Foreign Minister Rais Yatim said “the majority” of Umno members were more interested in making money out of the election than in voting for the right person.
“The majority of Umno people want to look for money and not for good leaders,” said Rais, a member of Umno’s decision-making committee who is vying for the vice-presidency.
“We have been approached under the cloak of assistance and cloak of contribution. (But) I’m not a player so you don’t see my marks going up very high.
“If you want to be a good player, you have to say yes (to vote-buying),” he told reporters.
Rais, who has been with Umno for over 33 years, said the problem of money politics within the ruling party should be eradicated or it “will surely kill the party.”
Umno, which has ruled Malaysia since independence, is holding meetings to nominate candidates for party posts after suffering major losses in polls this year.
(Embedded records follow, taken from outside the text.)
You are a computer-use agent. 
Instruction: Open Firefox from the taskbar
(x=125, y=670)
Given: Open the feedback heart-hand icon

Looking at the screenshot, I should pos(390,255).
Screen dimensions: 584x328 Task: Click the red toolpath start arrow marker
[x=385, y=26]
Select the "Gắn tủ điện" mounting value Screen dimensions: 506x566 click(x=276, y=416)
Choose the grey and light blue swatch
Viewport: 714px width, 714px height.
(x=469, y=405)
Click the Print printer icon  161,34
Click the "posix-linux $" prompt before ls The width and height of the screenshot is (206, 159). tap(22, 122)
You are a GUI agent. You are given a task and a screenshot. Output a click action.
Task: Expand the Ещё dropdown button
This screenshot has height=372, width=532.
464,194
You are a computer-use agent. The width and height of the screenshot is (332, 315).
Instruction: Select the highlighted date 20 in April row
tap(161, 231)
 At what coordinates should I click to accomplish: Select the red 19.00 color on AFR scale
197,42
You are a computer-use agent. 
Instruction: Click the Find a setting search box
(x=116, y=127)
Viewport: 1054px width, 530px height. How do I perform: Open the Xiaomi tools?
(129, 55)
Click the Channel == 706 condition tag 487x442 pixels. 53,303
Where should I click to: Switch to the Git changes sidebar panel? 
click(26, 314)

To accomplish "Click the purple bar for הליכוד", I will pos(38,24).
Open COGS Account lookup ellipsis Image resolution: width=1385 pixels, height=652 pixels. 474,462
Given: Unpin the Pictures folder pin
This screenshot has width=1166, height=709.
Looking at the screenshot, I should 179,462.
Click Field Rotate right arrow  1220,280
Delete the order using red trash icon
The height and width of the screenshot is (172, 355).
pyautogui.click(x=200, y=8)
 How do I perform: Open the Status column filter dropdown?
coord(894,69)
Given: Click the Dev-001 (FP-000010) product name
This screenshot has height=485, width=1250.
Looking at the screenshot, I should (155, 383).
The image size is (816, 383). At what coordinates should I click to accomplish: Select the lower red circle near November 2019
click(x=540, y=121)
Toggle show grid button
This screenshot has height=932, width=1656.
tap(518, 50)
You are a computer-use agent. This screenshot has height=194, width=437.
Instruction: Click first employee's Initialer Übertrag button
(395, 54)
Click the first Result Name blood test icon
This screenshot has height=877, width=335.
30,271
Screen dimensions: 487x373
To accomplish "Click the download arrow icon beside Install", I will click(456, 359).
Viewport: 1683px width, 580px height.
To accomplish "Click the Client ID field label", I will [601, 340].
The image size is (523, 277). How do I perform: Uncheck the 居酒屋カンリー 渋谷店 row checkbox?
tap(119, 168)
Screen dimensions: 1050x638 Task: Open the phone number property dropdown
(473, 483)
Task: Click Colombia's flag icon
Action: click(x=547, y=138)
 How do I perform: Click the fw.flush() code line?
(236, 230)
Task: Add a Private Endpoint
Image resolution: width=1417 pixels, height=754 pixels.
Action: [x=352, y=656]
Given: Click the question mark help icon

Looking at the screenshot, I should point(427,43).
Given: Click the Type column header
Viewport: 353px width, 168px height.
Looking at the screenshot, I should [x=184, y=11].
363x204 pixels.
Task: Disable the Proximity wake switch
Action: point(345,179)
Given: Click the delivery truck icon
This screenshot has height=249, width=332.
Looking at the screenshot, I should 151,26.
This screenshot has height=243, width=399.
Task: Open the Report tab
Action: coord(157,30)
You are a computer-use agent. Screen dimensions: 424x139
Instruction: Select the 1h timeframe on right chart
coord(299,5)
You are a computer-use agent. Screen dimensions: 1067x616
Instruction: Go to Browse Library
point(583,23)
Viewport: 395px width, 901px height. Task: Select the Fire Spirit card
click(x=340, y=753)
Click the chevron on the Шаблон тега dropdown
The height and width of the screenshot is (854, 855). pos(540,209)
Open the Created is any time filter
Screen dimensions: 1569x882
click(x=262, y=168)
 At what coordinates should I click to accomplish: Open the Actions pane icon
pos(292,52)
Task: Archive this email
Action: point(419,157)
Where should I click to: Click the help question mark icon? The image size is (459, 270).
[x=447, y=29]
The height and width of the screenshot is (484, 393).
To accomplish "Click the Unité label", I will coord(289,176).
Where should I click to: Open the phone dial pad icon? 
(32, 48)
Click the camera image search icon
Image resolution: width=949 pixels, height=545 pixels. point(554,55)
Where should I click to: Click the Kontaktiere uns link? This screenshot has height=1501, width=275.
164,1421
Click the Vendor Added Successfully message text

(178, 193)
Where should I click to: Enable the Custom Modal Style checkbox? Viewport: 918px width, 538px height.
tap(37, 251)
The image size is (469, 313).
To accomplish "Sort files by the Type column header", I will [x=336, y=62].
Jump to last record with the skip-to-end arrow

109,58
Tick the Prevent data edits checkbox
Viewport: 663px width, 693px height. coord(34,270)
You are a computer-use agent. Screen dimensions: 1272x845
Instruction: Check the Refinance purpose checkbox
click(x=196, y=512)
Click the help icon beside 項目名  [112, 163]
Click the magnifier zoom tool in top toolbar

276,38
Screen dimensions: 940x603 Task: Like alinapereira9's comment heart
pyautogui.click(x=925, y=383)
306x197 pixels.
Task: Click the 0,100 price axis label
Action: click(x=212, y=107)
It will hold party elections next March.
“If Umno cannot curb this practice, Umno’s future is done for because this has been (talked about) for the past two decades and it has not been curbed,” he said.
In July, Umno asked the country’s anti-corruption agency to help it battle vote-buying ahead of the heated battle for top leadership positions in the party.
Rais has only garnered five nominations of the 19 needed to contest in the party polls.
Supreme council meeting tonight
Meanwhile, the party’s highest decision-making body, the supreme council, held a meeting which lasted for some four hours at the Putra World Trade Centre tonight.
The party was expected to discuss renewed calls made for the party polls to be brought back to December from next March.
However party president Abdullah Ahmad Badawi did not hold a press conference at the end of the meeting.
“The press is not even supposed to be here,” quipped Abdullah when he was pressed by journalists on what had transpired at the meeting which started at 8.30pm.
Earlier today, when asked to comment on the calls to bring the party polls back to December, Abdullah told reporters to wait for the supreme council meeting to be over first.
“Wait. There, we will meet the media and we will inform you then,” he had said.
Although the party had adjourned its elections from December to next March, there have been calls from various party leaders for the polls to be brought back to December.
Many said that the campaigning period was too long before party polls in five months time while others argued that this was a move to make Abdullah step down much earlier than his earlier promise to do so in March.
In recent days, deputy president hopeful Muhyiddin Yassin also had backed such calls for the party polls to be brought back to December.
And tonight Muhyiddin informed reporters that the supreme council meeting had nothing to do with party polls.